I don't really hate myself, but there have been times when I have.  It still sometimes hits me, but I've learned how to fight that impulse.  I think we all can get pretty good at hating on ourselves.  In fact, in some Christian circles, hating on yourself is seen as a sign of spiritual maturity or something. 

So, I'm reading this book called Pastrix by an ELCA Lutheran pastor who also happens to drop f-bombs and has tons of tattoos named Nadia Bolz-Weber; oh, and she's a woman.  That alone would throw many for a loop.  There are a lot of things in the book that many would be uncomfortable with.  In fact, there are things I'm uncomfortable with in it too.  Still, I love this woman's heart for Jesus and people.  As I read I'm going to post some parts of the book that jump out at me.  Here's one where she talks about identity.

(BTW, she's going to be the speaker at an upcoming Ohio ELCA youth conference)


And a voice from heaven said, "This is my Son, the Beloved, with whom I am well pleased."  Then Jesus was led up by the Spirit into the wilderness to be tempted by the devil.  The tempter came and said to him, "If you are the Son of God, command these stones to become loaves of bread."

And the Word that had most recently came from the mouth of God was, "This is my beloved in whom I am well pleased."  Identity.  It's always God's first move.  Before we do anything wrong and before we do anything right, God has named and claimed us as God's own.  But almost immediately, other things try to tell us who we are and to whom we belong; capitalism, the weight-loss industrial complex, our parents, kids at school-they all have a go at telling us who we are.  But only God can do that.  Everything else is temptation.  Maybe demons are defined as anything other than God that tries to tell us who we are.  And maybe, just moments after Jesus' baptism, when the devil says to him, "If you are the Son of God..." he does so because he knows that Jesus is vulnerable to temptation precisely to the degree that he is insecure about his identity and mistrusts his relationship with God.

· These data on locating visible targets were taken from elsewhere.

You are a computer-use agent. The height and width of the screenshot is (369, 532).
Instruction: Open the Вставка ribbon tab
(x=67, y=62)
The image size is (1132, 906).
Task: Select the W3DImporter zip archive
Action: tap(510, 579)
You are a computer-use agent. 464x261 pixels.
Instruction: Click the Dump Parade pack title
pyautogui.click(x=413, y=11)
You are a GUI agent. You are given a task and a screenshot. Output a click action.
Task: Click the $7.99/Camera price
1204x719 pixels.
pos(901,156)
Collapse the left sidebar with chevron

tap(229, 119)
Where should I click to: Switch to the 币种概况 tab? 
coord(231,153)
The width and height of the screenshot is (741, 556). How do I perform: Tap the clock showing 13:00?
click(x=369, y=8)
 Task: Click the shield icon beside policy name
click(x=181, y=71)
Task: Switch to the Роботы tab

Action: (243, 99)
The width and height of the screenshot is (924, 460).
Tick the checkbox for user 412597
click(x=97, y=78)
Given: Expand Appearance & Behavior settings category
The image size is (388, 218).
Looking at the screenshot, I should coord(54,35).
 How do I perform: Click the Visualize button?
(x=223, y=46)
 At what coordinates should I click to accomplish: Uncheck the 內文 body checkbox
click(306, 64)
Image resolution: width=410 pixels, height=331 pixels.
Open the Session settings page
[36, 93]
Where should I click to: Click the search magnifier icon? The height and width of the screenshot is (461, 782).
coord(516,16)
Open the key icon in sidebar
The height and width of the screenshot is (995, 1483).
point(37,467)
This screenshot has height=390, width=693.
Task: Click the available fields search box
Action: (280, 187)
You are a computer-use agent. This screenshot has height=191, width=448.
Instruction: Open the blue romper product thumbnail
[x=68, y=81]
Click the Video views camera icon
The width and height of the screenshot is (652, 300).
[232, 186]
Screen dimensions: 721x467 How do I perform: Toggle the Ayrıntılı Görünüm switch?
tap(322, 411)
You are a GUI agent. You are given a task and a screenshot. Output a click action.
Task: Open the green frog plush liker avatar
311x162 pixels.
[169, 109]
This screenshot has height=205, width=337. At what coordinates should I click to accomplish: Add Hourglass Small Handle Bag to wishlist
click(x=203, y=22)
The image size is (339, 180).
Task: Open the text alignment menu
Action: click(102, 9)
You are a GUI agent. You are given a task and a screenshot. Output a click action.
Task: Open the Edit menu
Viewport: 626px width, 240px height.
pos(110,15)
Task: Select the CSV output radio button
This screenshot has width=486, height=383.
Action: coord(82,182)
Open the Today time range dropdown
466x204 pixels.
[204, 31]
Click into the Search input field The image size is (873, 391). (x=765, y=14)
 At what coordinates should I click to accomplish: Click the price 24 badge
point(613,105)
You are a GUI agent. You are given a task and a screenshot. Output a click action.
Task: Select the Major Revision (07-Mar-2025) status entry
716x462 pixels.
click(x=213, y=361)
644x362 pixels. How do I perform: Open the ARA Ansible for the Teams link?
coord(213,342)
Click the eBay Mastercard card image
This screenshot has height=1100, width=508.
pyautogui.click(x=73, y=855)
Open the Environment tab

So if God's first move is to give us our identity, then the devil's first move is to throw that identity into question.  Identity is like the tip of a spool of thread, which when pulled, can unwind the whole thing...Our identity has nothing to do with how we are perceived by others.  But it's still tempting to believe.  I mean, if Jesus was vulnerable to temptation, the rest of us certainly are, whether it be temptation to self-loathing or self-aggrandizement, depression or pride, self-destruction or self-indulgence.  We are tempted to doubt our innate value precisely to the degree that we are insecure about our identity from, and our relationship to God.